The problem with this approach is that offlining a cpu effects all the other
cpus and causes latency spikes on other low latency tasks which may already be
running on other parts of the system.

I just don't want us to finally get to dynamic isolation and have it not
usable for the usecases asking for it.
We'll have to discuss that eventually because that's the plan for nohz_full.
We can work around the stop machine rendez-vous on nohz_full if that's the
problem. If the issue is not to interrupt common RT-tasks, then that's a
different problem for which I don't have a solution.

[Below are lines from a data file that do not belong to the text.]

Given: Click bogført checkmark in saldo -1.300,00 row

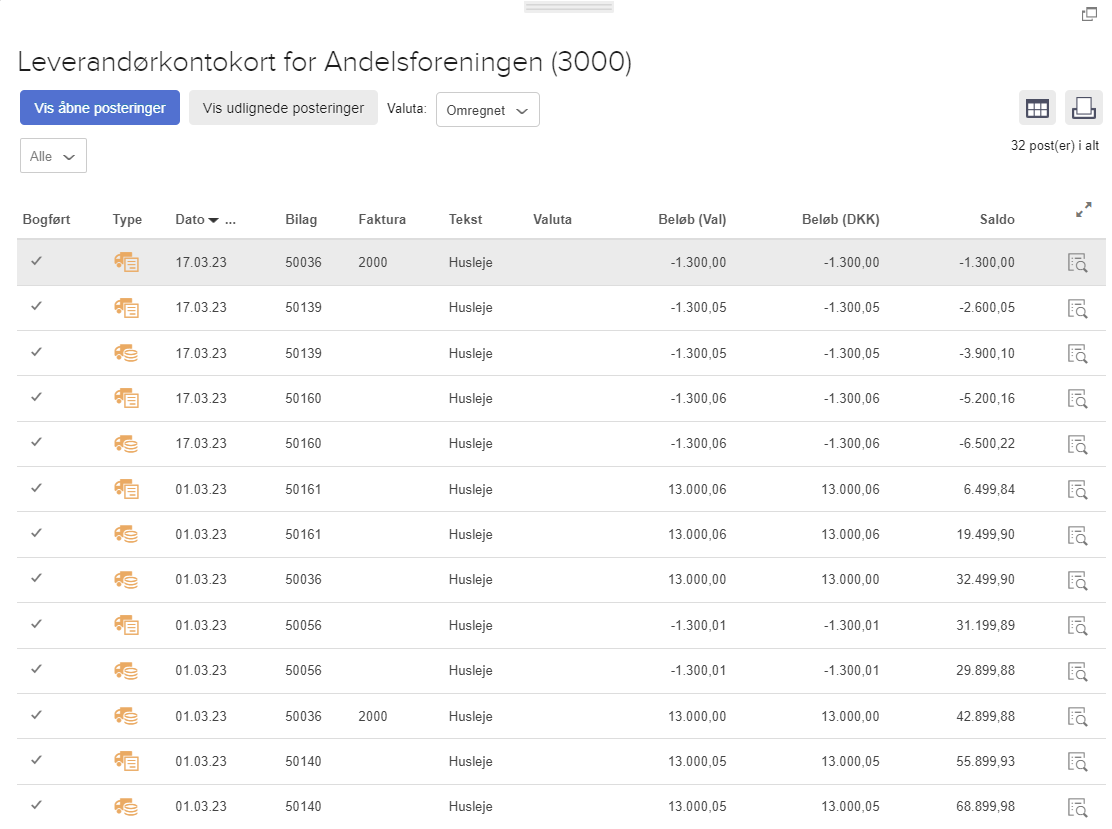Looking at the screenshot, I should [37, 261].
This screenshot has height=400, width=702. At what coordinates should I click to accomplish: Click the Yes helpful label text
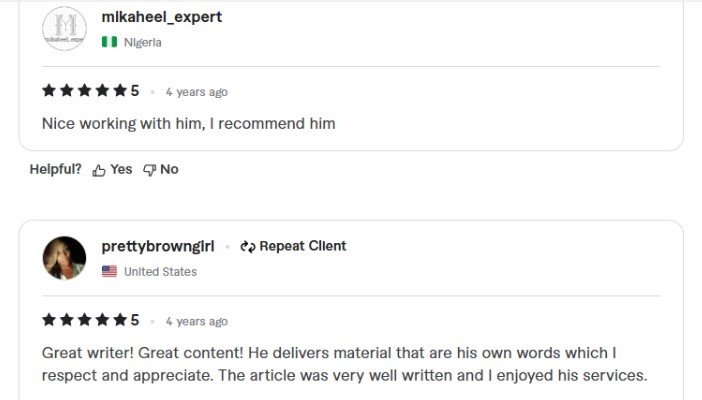[121, 170]

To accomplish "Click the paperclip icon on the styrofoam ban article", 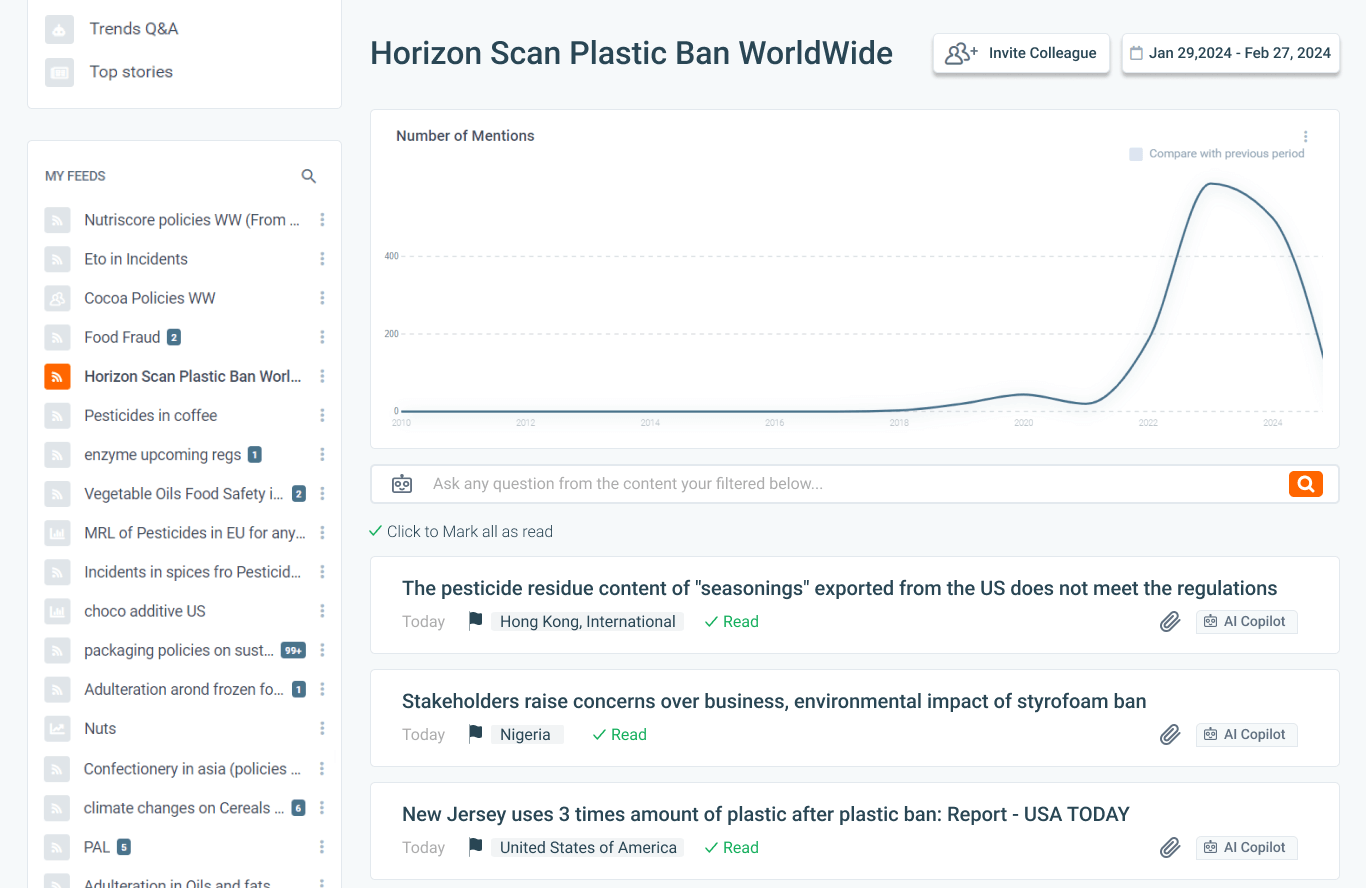I will click(1170, 734).
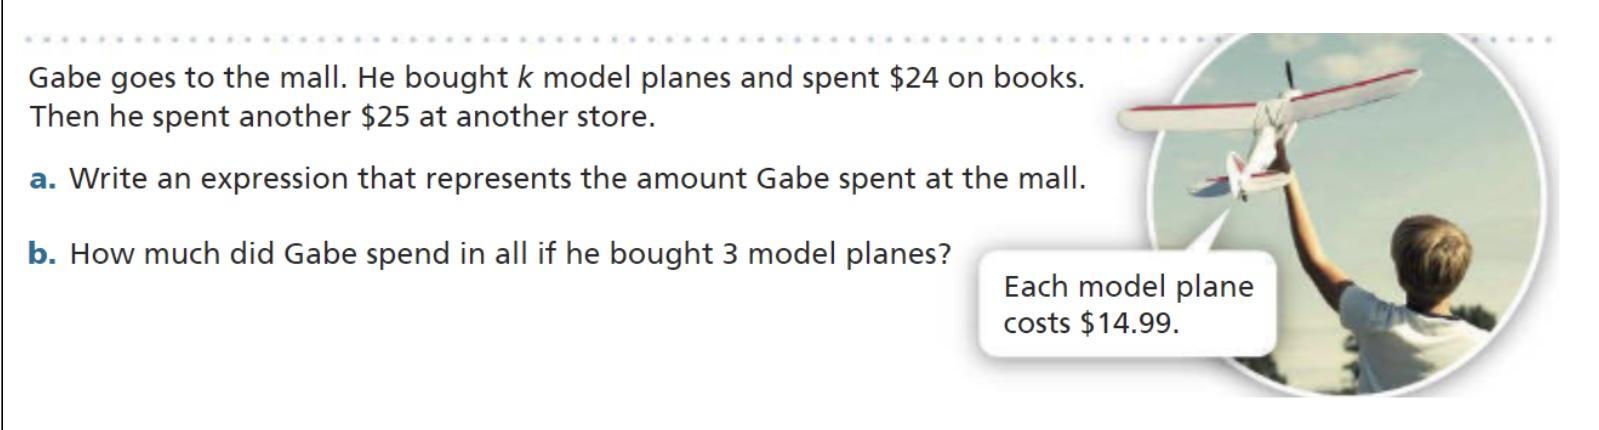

My understanding is that it's the stop machine issue. If you have a way
around that then great!

My current thinking is to just run a selected set of CPUHP teardown and startup methods relevant to housekeeping cpumasks usage without calling the full set from CPUHP_ONLINE to CPUHP_OFFLINE. I don't know if it is possible or not or how much additional changes will be needed to make that possible. That will skip the CPUHP_TEARDOWN_CPU teardown method that is likely the cause of most the latency spike experienced by other CPUs.